In 2016, an integrase inhibitor-containing regimen was initiated in 77.3% which increased to 87.8% in 2020. The compliance rate to DHHS-recommended initial regimens ranged from 82.8% in 2016 to 90.9% in 2020. Most patients received single-tablet regimens, 81.3% in 2016 to 60.3% in 2020. After the introduction the gMTRs showed a steady increase from 17.8% in 2018 to 37.8% in 2020. The cost of the first-line regimen per patient decreased by 22.9% in 2020 compared with 2017. The decrease was larger in centers where treatment-naïve individuals with HIV were preferentially initiated on a gMTR.
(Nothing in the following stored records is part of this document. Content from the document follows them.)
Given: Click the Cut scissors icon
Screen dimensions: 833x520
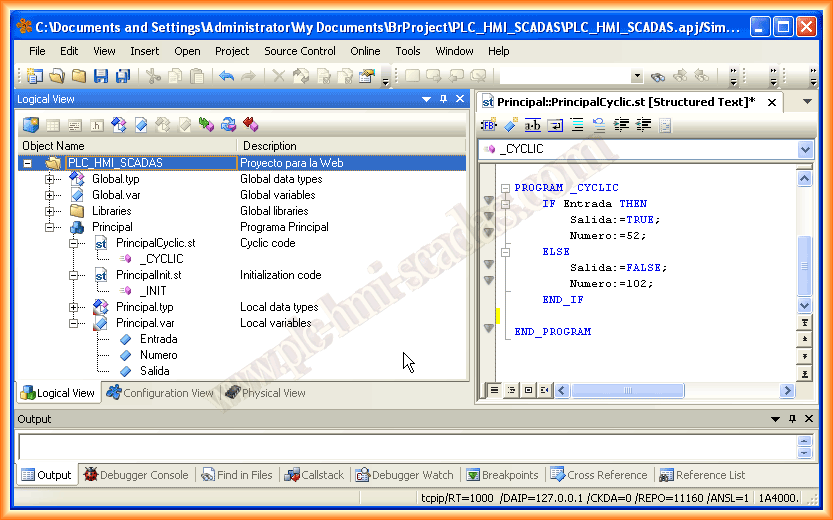Looking at the screenshot, I should click(153, 76).
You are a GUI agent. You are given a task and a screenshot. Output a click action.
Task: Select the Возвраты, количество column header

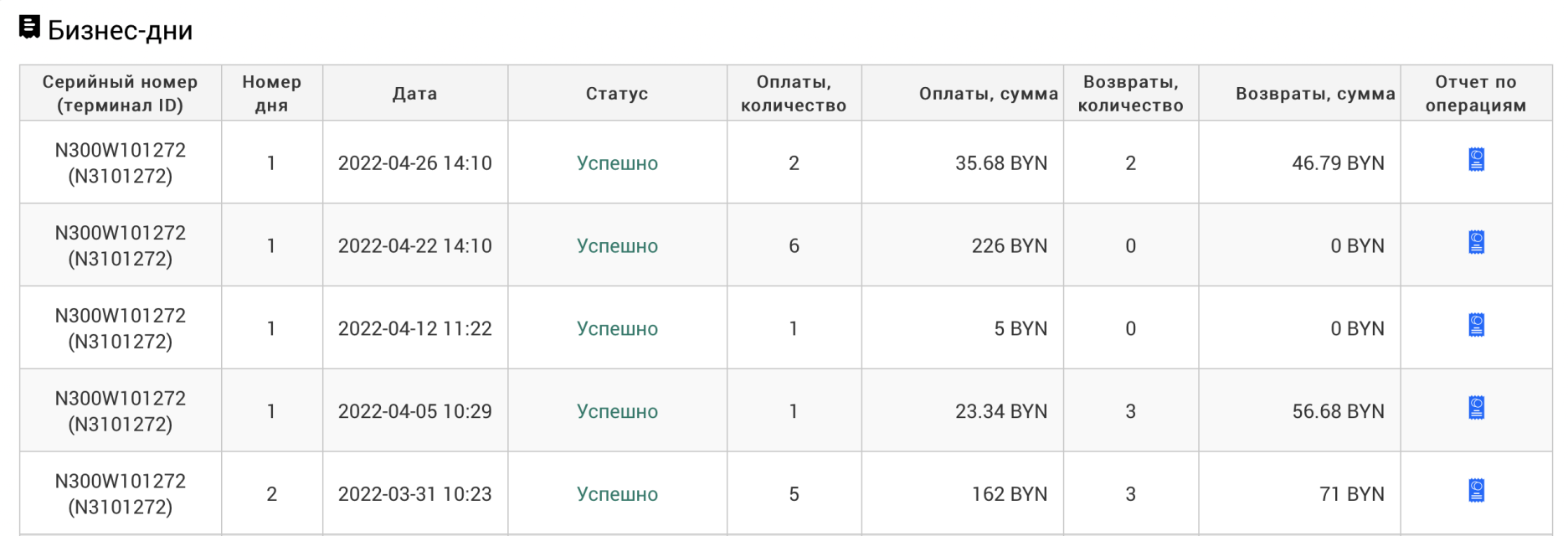pyautogui.click(x=1131, y=93)
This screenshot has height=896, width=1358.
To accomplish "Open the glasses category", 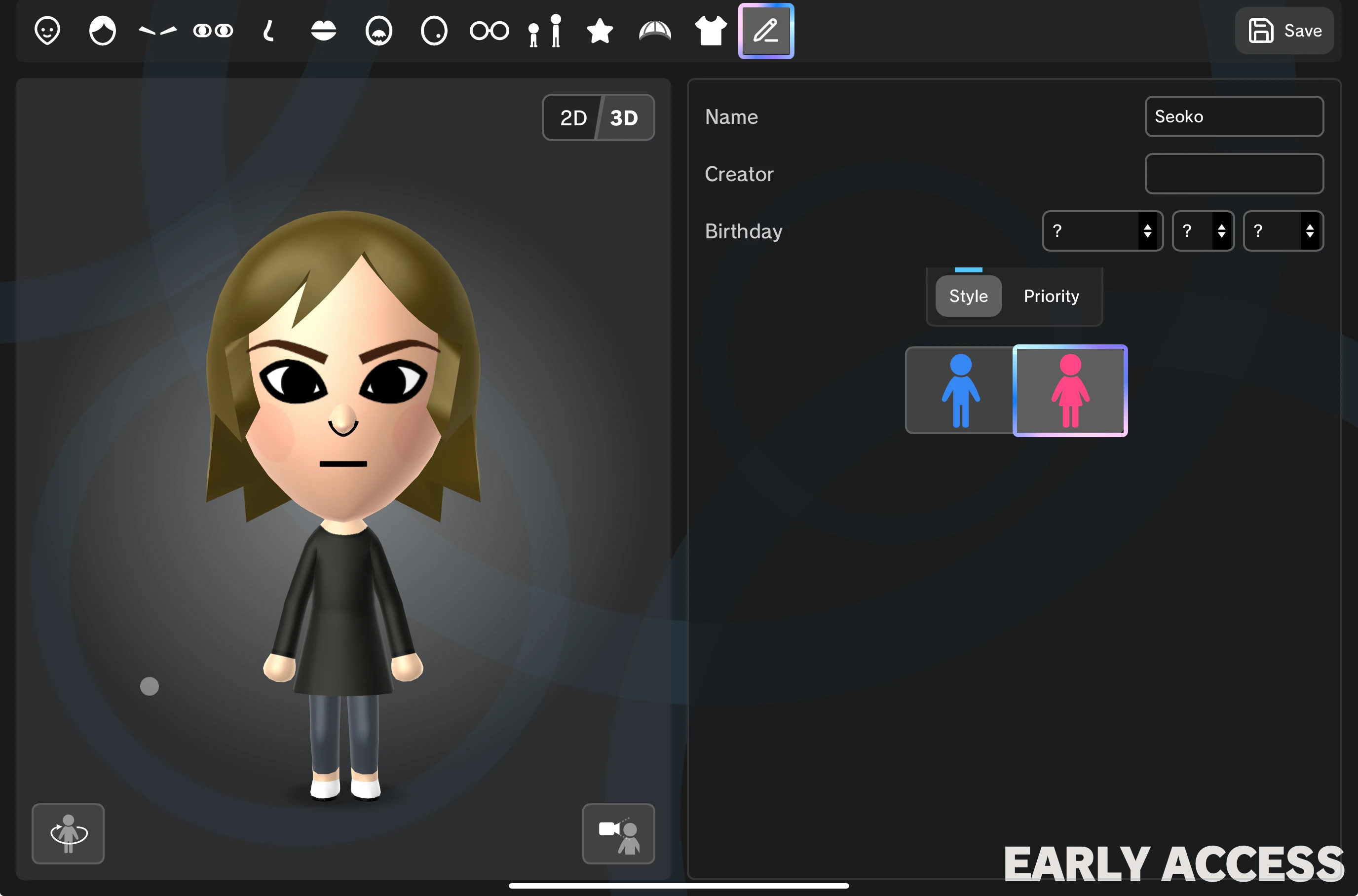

There was a high compliance to the "DHHS-recommended initial regimens for most people with HIV" in the Netherlands. Most people who initiated ART received STRs, although the percentage of people who started on STRs gradually decreased over time. The use of gMTRs increased over time and was associated with lower medication costs.
荷兰的 HIV 治疗医生遵循美国卫生与公众服务部 (DHHS) 的指南。这些建议的初始方案大多是单片方案 (STRs),费用较高。到 2017 年底,通用 NRTI 骨干药物已广泛可用,提供了一种潜在更便宜的多片方案。本研究旨在评估开始抗逆转录病毒治疗 (ART) 的 HIV 感染者的指南依从性、通用多片方案 (gMTRs) 的采用情况以及相关药物费用。
本回顾性队列研究使用荷兰 HIV 监测基金会的数据,确定 2016 年 1 月至 2020 年 12 月期间进入护理的治疗初治人群中,根据 DHHS 以及所开 ART 方案的类型,开始接受 ART 的比例。我们分析了国家层面和每个 HIV 治疗中心的 ART 处方。我们根据每个日历年度在 www.medicijnkosten.nl 上列出的荷兰药品价格计算了每月的 ART 费用。
2016 年,含有整合酶抑制剂的方案的起始率为 77.3%,到 2020 年增加到 87.8%。DHHS 推荐的初始方案的依从率从 2016 年的 82.8%到 2020 年的 90.9%。大多数患者接受单片方案,从 2016 年的 81.3%到 2020 年的 60.3%。gMTR 推出后,从 2018 年的 17.8%稳步上升到 2020 年的 37.8%。与 2017 年相比,2020 年每位患者的一线方案费用降低了 22.9%。在优先使用 gMTR 为 HIV 治疗初治患者的中心,降幅更大。
荷兰“DHHS 推荐的大多数 HIV 感染者初始方案”的依从率很高。大多数开始接受 ART 的人接受了 STRs,尽管随着时间的推移,接受 STRs 的人数百分比逐渐下降。gMTR 的使用随着时间的推移而增加,并与较低的药物费用相关。